Analyzing integrated network of methylation and gene expression profiles in lung squamous cell carcinoma

Abstract

AbstractGene expression, DNA methylation, and their organizational relationships are commonly altered in lung squamous cell carcinoma (LUSC). To elucidate these complex interactions, we reconstructed a differentially expressed gene network and a differentially methylated cytosine (DMC) network by partial information decomposition and an inverse correlation algorithm, respectively. Then, we performed graph union to integrate the networks. Community detection and enrichment analysis of the integrated network revealed close interactions between the cell cycle, keratinization, immune system, and xenobiotic metabolism gene sets in LUSC. DMC analysis showed that hypomethylation targeted the gene sets responsible for cell cycle, keratinization, and NRF2 pathways.

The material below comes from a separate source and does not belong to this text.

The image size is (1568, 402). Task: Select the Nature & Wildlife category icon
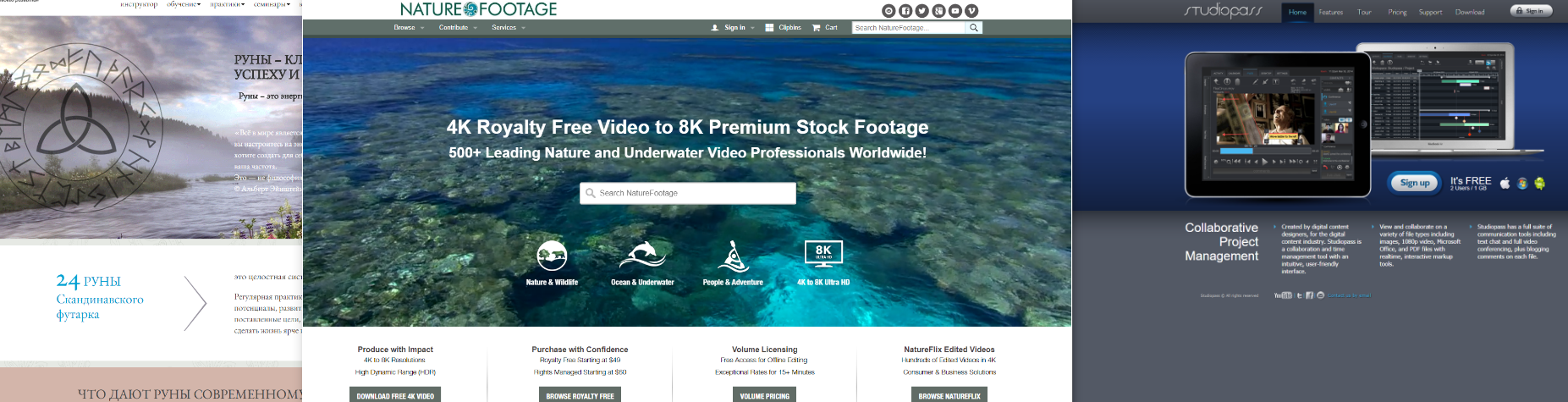coord(552,255)
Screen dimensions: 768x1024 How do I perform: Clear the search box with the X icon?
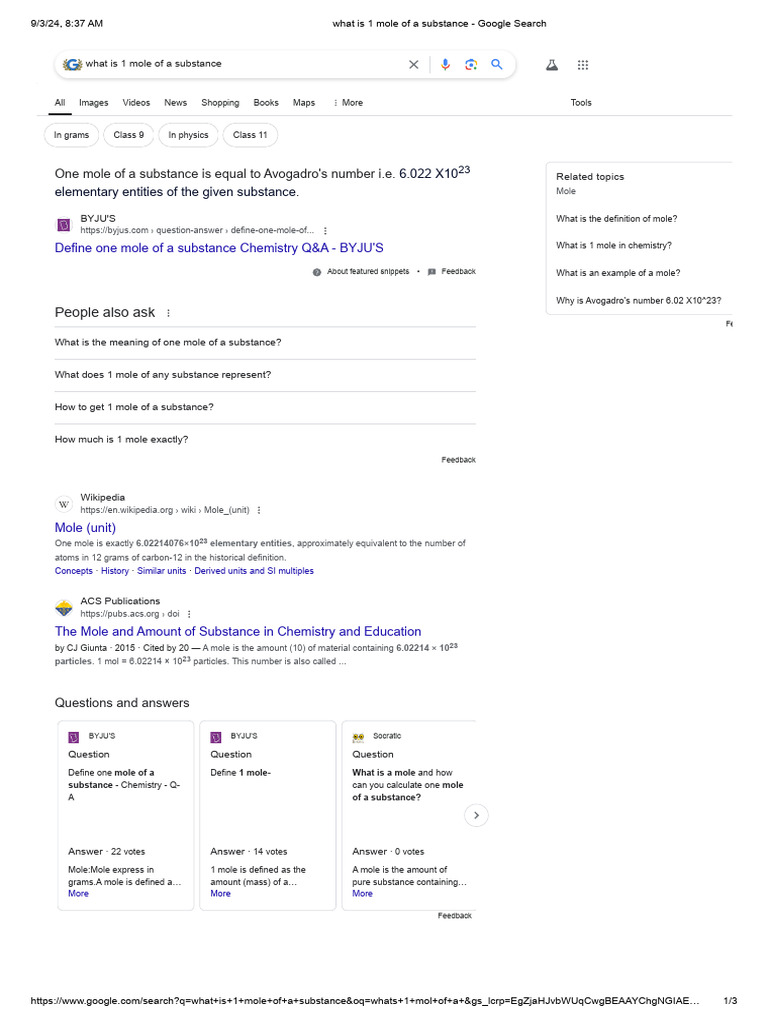414,64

On the other hand, hypermethylated genes affected circulatory system development, the immune system, extracellular matrix organization, and cilium organization. By centrality measurement, we identified NCAPG2, PSMG3, and FADD as hub genes that were highly connected to other nodes and might play important roles in LUSC gene dysregulation. We also found that the genes with high betweenness centrality are more likely to affect patients’ survival than those with low betweenness centrality. These results showed that the integrated network analysis enabled us to obtain a global view of the interactions and regulations in LUSC.